Monday, October 24, 2011

What will we occupy next?

I just love "occupy the pasture". Why not stage your own demo, reflecting your own economic justice values, in the case of the Larson family in Nebraska, growing their own food to take a stand against corporate agriculture.

Now, how about Occupy the Vineyard to protest mono-cropping here?

Friday, October 14, 2011

World Food Day is Sunday

and today I am all about food.

I attended our local Food Policy Committee meeting this morning, am working on a sermon and some handouts for Sunday, and about to head out to buy some local cheese for coffee hour and a swing by the community garden, bringing in more tomatoes.

In my preoccupation I may forget to post something in the next few days. Here's a video from the Institute on the Environment, Global Land Initiative, University of Minnesota, that provides a good snapshot of the world's food system.

Sunday, October 9, 2011

after much work

the product of the working group on food and environment of the Episcopal Committee on Science, Technology and Faith is finally up.

A free downloadable booklet, just in time for Food Day.

Tuesday, October 4, 2011

but not to the South Pacific

I'm referring in the title for this post to the entry below - about moving.

Water supplies have run out in Tuvalu and Tokelau. The drought which precipitated (ouch!)this situation is the result of an El Nina effect in the Pacific.
But the situation is exacerbated by climate change. As sea levels rise, groundwater sources become saline.

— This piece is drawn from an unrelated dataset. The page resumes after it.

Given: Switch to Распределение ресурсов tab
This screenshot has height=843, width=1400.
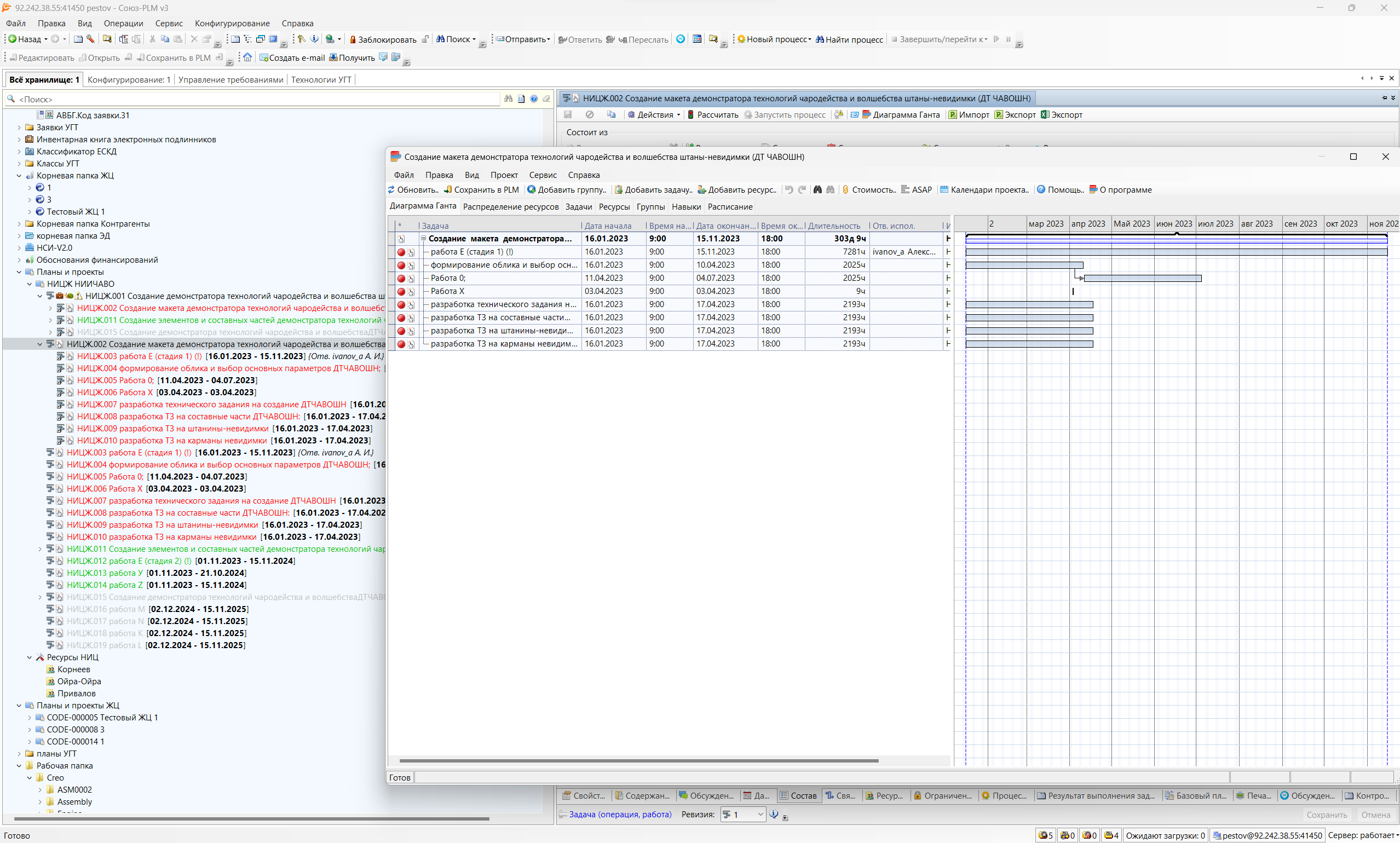Looking at the screenshot, I should (510, 207).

Welcome to the world some people don't believe in and others think we can still head off.
While not strictly a food issue, the agriculture practiced in island nations is becoming threatened by the lack of fresh water.

Meanwhile, Samoa has begun rationing. And did you know that there are people in Fiji without access to potable water? Think about that when you see those square bottles on market and convenience store shelves.

What's the good news this St. Francis Day?

Perhaps I'll move to Detroit...

but then I think about the cold, damp winters, and I wonder if that would be such a good idea. Still, this story on Sunday's weekend edition
about urban farming there warmed my heart.

Out of the ashes at the heart of America's notsogreat depression, comes the biggest boom in urban farming.

I do wonder what difference small scale farming in the city has made to the chronically poor and food insecure who live there, and would like to see more of the justice dimensions covered by the media - but still, this is hopeful.

And they have a pretty good ball team. Go Tigers!